What is being asked — Copy out the whole listing below exactly.

The input —

• • • • •

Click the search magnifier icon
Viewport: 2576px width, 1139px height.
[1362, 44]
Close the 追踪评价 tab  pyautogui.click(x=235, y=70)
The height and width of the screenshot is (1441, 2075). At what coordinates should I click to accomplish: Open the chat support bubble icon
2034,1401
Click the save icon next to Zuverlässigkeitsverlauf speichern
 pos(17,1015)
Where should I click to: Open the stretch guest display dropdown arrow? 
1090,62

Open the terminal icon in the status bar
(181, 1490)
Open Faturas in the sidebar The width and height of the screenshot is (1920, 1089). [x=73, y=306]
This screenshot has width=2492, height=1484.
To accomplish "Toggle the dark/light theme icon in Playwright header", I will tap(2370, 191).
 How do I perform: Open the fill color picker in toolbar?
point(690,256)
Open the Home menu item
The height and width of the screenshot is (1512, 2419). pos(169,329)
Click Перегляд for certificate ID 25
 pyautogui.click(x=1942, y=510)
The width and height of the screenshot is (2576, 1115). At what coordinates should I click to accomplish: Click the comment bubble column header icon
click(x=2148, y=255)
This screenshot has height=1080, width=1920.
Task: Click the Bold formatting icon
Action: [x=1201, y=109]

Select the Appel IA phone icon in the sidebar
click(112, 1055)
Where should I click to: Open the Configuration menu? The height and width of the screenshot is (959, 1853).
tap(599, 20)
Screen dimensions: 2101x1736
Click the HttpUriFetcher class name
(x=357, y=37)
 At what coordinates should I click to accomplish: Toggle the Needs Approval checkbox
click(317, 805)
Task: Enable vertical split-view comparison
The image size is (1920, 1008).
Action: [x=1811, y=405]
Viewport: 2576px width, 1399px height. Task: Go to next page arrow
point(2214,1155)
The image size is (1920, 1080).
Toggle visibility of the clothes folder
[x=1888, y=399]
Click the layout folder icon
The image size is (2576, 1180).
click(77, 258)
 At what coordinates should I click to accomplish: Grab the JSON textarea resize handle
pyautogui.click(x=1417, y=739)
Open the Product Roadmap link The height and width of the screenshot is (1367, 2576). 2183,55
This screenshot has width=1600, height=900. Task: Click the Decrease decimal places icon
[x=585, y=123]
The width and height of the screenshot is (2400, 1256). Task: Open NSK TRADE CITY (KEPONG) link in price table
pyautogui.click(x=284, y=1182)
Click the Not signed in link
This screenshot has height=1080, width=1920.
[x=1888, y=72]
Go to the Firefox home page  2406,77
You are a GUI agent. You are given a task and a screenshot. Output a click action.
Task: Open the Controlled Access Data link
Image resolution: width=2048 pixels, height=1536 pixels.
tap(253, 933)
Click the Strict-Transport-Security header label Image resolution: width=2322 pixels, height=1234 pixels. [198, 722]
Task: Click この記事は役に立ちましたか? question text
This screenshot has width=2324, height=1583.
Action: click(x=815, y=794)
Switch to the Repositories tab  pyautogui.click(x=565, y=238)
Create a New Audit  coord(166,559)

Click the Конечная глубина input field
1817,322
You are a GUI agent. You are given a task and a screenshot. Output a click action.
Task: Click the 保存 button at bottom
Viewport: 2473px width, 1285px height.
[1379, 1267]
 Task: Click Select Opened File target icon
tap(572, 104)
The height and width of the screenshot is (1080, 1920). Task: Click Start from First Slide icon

• • • • •

Written response —
Click the search magnifier icon
Viewport: 2576px width, 1139px height.
[1362, 44]
Close the 追踪评价 tab  pyautogui.click(x=235, y=70)
The height and width of the screenshot is (1441, 2075). At what coordinates should I click to accomplish: Open the chat support bubble icon
2034,1401
Click the save icon next to Zuverlässigkeitsverlauf speichern
 pos(17,1015)
Where should I click to: Open the stretch guest display dropdown arrow? 
1090,62

Open the terminal icon in the status bar
(181, 1490)
Open Faturas in the sidebar The width and height of the screenshot is (1920, 1089). [x=73, y=306]
This screenshot has width=2492, height=1484.
To accomplish "Toggle the dark/light theme icon in Playwright header", I will tap(2370, 191).
 How do I perform: Open the fill color picker in toolbar?
point(690,256)
Open the Home menu item
The height and width of the screenshot is (1512, 2419). pos(169,329)
Click Перегляд for certificate ID 25
 pyautogui.click(x=1942, y=510)
The width and height of the screenshot is (2576, 1115). At what coordinates should I click to accomplish: Click the comment bubble column header icon
click(x=2148, y=255)
This screenshot has height=1080, width=1920.
Task: Click the Bold formatting icon
Action: [x=1201, y=109]

Select the Appel IA phone icon in the sidebar
click(112, 1055)
Where should I click to: Open the Configuration menu? The height and width of the screenshot is (959, 1853).
tap(599, 20)
Screen dimensions: 2101x1736
Click the HttpUriFetcher class name
(x=357, y=37)
 At what coordinates should I click to accomplish: Toggle the Needs Approval checkbox
click(317, 805)
Task: Enable vertical split-view comparison
The image size is (1920, 1008).
Action: [x=1811, y=405]
Viewport: 2576px width, 1399px height. Task: Go to next page arrow
point(2214,1155)
The image size is (1920, 1080).
Toggle visibility of the clothes folder
[x=1888, y=399]
Click the layout folder icon
The image size is (2576, 1180).
click(77, 258)
 At what coordinates should I click to accomplish: Grab the JSON textarea resize handle
pyautogui.click(x=1417, y=739)
Open the Product Roadmap link The height and width of the screenshot is (1367, 2576). 2183,55
This screenshot has width=1600, height=900. Task: Click the Decrease decimal places icon
[x=585, y=123]
The width and height of the screenshot is (2400, 1256). Task: Open NSK TRADE CITY (KEPONG) link in price table
pyautogui.click(x=284, y=1182)
Click the Not signed in link
This screenshot has height=1080, width=1920.
[x=1888, y=72]
Go to the Firefox home page  2406,77
You are a GUI agent. You are given a task and a screenshot. Output a click action.
Task: Open the Controlled Access Data link
Image resolution: width=2048 pixels, height=1536 pixels.
tap(253, 933)
Click the Strict-Transport-Security header label Image resolution: width=2322 pixels, height=1234 pixels. [198, 722]
Task: Click この記事は役に立ちましたか? question text
This screenshot has width=2324, height=1583.
Action: click(x=815, y=794)
Switch to the Repositories tab  pyautogui.click(x=565, y=238)
Create a New Audit  coord(166,559)

Click the Конечная глубина input field
1817,322
You are a GUI agent. You are given a task and a screenshot. Output a click action.
Task: Click the 保存 button at bottom
Viewport: 2473px width, 1285px height.
[1379, 1267]
 Task: Click Select Opened File target icon
tap(572, 104)
The height and width of the screenshot is (1080, 1920). Task: Click Start from First Slide icon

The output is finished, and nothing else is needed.